Well, I will tell you why, based on my experience in Ancient Times (the sixties and seventies) in math. (I started as an assistant professor at Western Reserve University in 1965). In those days people made a distinction between a binary operation and a "set with a binary operation on it".  Nowadays, the concept of function carries with it an implied domain and codomain.  So a binary operation is a function $m:S\times S\to S$.  Thinking of a binary operation this way was just beginning to appear in the common mathematical culture in the late 60's, and at least one person remarked to me: "I really like this new idea of thinking of 'plus' and 'times' as functions."  I was startled and thought (but did not say), "Well of course it is a function".  But then, in the late sixties I was being indoctrinated/perverted into category theory by the likes of John Isbell and Peter Hilton, both of whom were briefly at Case Western Reserve University.  (Also Paul Dedecker, who gave me a glimpse of Grothendieck's ideas).

Now, the idea that a binary operation is a function comes with the fact that it has a domain and a codomain, and specifically that the domain is the Cartesian square of the codomain.  People who didn't think that a binary operation was a function had to introduce the idea of the universe (universal algebraists) or the underlying set (category theorists): you had to specify it separately and introduce terminology such as $(S,\times)$ to denote the structure.   Wikipedia still does it mostly this way, and I am not about to start a revolution to get it to change its ways.

Groups

In the olden days, people thought of groups in this way:

  • A group is a set $G$ with a binary operation denoted by juxtaposition that is closed on $G$, meaning that if $a$ and $b$ are any elements of $G$, then $ab$ is in $G$.
  • The operation is associative, meaning that if $a,\ b,\ c\in G$, then $(ab)c=a(bc)$.
  • The operation has a unity element, meaning an element $e$ for which for any element $a\in G$, $ae=ea=a$.
  • For each element $a\in G$, there is an element $b$ for which $ab=ba=e$.

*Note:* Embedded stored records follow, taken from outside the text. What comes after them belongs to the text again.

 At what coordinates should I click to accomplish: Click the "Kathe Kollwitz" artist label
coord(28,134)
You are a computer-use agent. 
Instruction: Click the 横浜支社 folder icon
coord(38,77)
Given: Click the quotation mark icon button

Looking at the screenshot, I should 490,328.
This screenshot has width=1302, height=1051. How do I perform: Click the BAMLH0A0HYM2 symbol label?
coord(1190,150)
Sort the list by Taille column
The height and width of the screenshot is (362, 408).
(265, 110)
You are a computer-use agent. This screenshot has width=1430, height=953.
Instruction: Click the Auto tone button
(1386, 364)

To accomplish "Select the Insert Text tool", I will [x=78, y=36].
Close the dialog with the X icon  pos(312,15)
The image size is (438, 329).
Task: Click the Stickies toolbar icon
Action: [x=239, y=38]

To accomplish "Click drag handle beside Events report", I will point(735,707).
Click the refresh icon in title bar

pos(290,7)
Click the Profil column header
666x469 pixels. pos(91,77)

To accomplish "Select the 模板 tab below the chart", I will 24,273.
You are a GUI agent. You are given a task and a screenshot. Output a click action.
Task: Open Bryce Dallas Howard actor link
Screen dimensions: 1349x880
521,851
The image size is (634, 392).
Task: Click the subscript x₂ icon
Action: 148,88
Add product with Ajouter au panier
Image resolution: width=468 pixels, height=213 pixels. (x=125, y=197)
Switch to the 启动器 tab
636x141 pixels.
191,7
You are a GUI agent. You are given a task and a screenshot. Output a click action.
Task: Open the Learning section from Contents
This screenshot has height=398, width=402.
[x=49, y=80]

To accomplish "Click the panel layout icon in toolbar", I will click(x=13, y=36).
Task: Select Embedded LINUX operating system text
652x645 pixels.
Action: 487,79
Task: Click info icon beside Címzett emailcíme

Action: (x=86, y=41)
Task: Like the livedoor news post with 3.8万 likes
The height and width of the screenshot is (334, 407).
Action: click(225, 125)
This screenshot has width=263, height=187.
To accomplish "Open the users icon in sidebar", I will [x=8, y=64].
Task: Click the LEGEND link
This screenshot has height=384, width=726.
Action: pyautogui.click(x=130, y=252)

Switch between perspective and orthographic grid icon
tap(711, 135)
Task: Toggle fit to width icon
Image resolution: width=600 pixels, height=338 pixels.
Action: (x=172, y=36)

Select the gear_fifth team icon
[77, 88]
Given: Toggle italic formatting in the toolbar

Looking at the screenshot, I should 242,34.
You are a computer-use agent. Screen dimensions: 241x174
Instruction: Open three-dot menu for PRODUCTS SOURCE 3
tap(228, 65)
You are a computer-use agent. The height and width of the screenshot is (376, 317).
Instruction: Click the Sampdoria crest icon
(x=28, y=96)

This is a better way to describe a group:

  • A group consist of a nullary operation e, a unary operation inv,  and a binary operation denoted by juxtaposition, all with the same codomain $G$. (A nullary operation is a map from a singleton set to a set and a unary operation is a map from a set to itself.)
  • The value of e is denoted by $e$ and the value of inv$(a)$ is denoted by $a^{-1}$.
  • These operations are subject to the following equations, true for all $a,\ b,\ c\in G$:

     

    • $ae=ea=a$.
    • $aa^{-1}=a^{-1}a=e$.
    • $(ab)c=a(bc)$.

This definition makes it clear that a group is a structure consisting of a set and three operations whose axioms are all equations.  It was formulated by people in universal algebra but you still see the older form in texts.

The old form is not wrong, it is merely inelegant.  With the old form, you have to prove the unity and inverses are unique before you can introduce notation, and more important, by making it clear that groups satisfy equational logic you get a lot of theorems for free: you construct products on the cartesian power of the underlying set, quotients by congruence relations, and other things. (Of course, in AbAl those theorem will be stated later than when groups are defined because the book is for newbies and you want lots of examples before theorems.)

References

  1. Three kinds of mathematical thinkers (G&G post)
  2. Technical meanings clash with everyday meanings (G&G post)
  3. Commonword names for technical concepts (G&G post)
  4. Renaming technical concepts (G&G post)
  5. Explaining higher math to beginners (G&G post)
  6. Visual Algebra II (G&G post)
  7. Monads for high school II: Lists (G&G post)
  8. The mystery of the prime numbers: a review (G&G post)
  9. Hersh, R. (1997a), "Math lingo vs. plain English: Double entendre". American Mathematical Monthly, volume 104, pages 48–51.
  10. Names (in abmath)
  11. Cognitive dissonance (in abmath)

Whole numbers

Sue Van Hattum wrote in response to a recent post:

I’d like to know what you think of my ‘abuse of terminology’. I teach at a community college, and I sometimes use incorrect terms (and tell the students I’m doing so), because they feel more aligned with common sense.

To me, and to most students, the phrase “whole numbers” sounds like it refers to anything that doesn’t need fractions to represent it, and should include negative numbers. (It then, of course, would mean the same thing that the word integers does.) So I try to avoid the phrase, mostly. But I sometimes say we’ll use it with the common sense meaning, not the official math meaning.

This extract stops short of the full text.